• [What the task asks]
In the potluck article below, which three ingredients in the corn bread casserole does the writer not eat?

• [Passage to read]
- - -

How to Stay Gluten-Free & Still Be the Most Popular Person at the Potluck

 

This week, I’m excited to announce another Guest Blogger and friend of mine – Janelle Holden, President & Founder of The Gluten Free Life Coach. You can read more about her by scrolling to the bottom of this post – but be sure to read the article first, as Janelle shares some excellent advice on How to Be the Most Popular Person at the Potluck! 

Last month my mother’s best friend spoke the six words I dread hearing the most at a potluck.

“I made this special for you!”

With a deep smile she delivered into my hands a “special” bowl of creamed corn bread casserole that had been made without dairy. I looked at the pretty concoction and noted it contained at least three other ingredients that I do not eat: Corn, wheat flour, and sugar.

I looked up and smiled.

“Thank you!” I said. “That’s really kind of you.”

And it was. Clearly, she had made an effort on my behalf because I have food sensitivities. She wanted to make me feel included in the gathering.

But, there was no way in hell I was going to eat that corn bread casserole.  I would be sick for days if I ate even a small bite, and as much as I loved her, I wasn’t about to get sick to please her.

The tricky part was telling her that.

 

What Happened Next

At first I thought I could simply admire the dish from my place setting and not say a word. After all, I had given her thanks, hadn’t I? I didn’t really need to tell her that I wouldn’t be eating it.  Maybe she wouldn’t notice I wasn’t eating it.

That hope was dashed the minute she pulled up a chair to sit next to me, and watched delightedly as everyone else oohed and aahed over the corn bread casserole she had made for them.

Meanwhile, I filled my plate with the beef stew and salad that I had helped my mother make earlier and tried to forget that my special dish existed.

In fact, I almost got away with it. It wasn’t until she was about to leave for home and noticed that my bowl hadn’t been touched that she and my mother confronted me.

“Kay made this special for you!” my mom said, giving me a look that said, “Don’t be rude!”

“Why didn’t you eat it?”

I took a deep breath and remembered what I advise my clients do in this situation: Tell the truth.

 

Why Telling the Truth is the Least Stressful, and Most Popular Option

Telling the truth is not the easiest choice. The easy choice would have been to look at my mother’s best friend straight in the eyes and say something like, “You know, I was just so full from the stew that I couldn’t eat a bite of it. It looks delicious though!”

- - -

• [Data]
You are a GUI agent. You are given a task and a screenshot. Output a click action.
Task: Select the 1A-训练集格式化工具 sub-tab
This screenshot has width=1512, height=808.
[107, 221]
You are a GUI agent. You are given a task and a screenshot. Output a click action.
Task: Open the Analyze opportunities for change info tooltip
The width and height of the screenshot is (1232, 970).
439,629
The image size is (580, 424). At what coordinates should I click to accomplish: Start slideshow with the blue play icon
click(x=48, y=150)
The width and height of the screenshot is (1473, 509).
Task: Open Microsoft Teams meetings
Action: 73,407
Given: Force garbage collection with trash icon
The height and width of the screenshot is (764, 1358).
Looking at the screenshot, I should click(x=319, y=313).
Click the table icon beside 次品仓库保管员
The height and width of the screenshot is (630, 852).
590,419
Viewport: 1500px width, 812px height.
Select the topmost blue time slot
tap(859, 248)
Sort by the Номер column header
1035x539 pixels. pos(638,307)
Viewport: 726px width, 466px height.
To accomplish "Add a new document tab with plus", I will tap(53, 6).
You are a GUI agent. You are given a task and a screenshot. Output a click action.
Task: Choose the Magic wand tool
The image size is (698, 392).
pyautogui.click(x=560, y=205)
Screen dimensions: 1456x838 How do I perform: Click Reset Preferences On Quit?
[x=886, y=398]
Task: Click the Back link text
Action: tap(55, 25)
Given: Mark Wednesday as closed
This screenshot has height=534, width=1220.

- - -

• [Full response]
Corn, wheat flour, and sugar.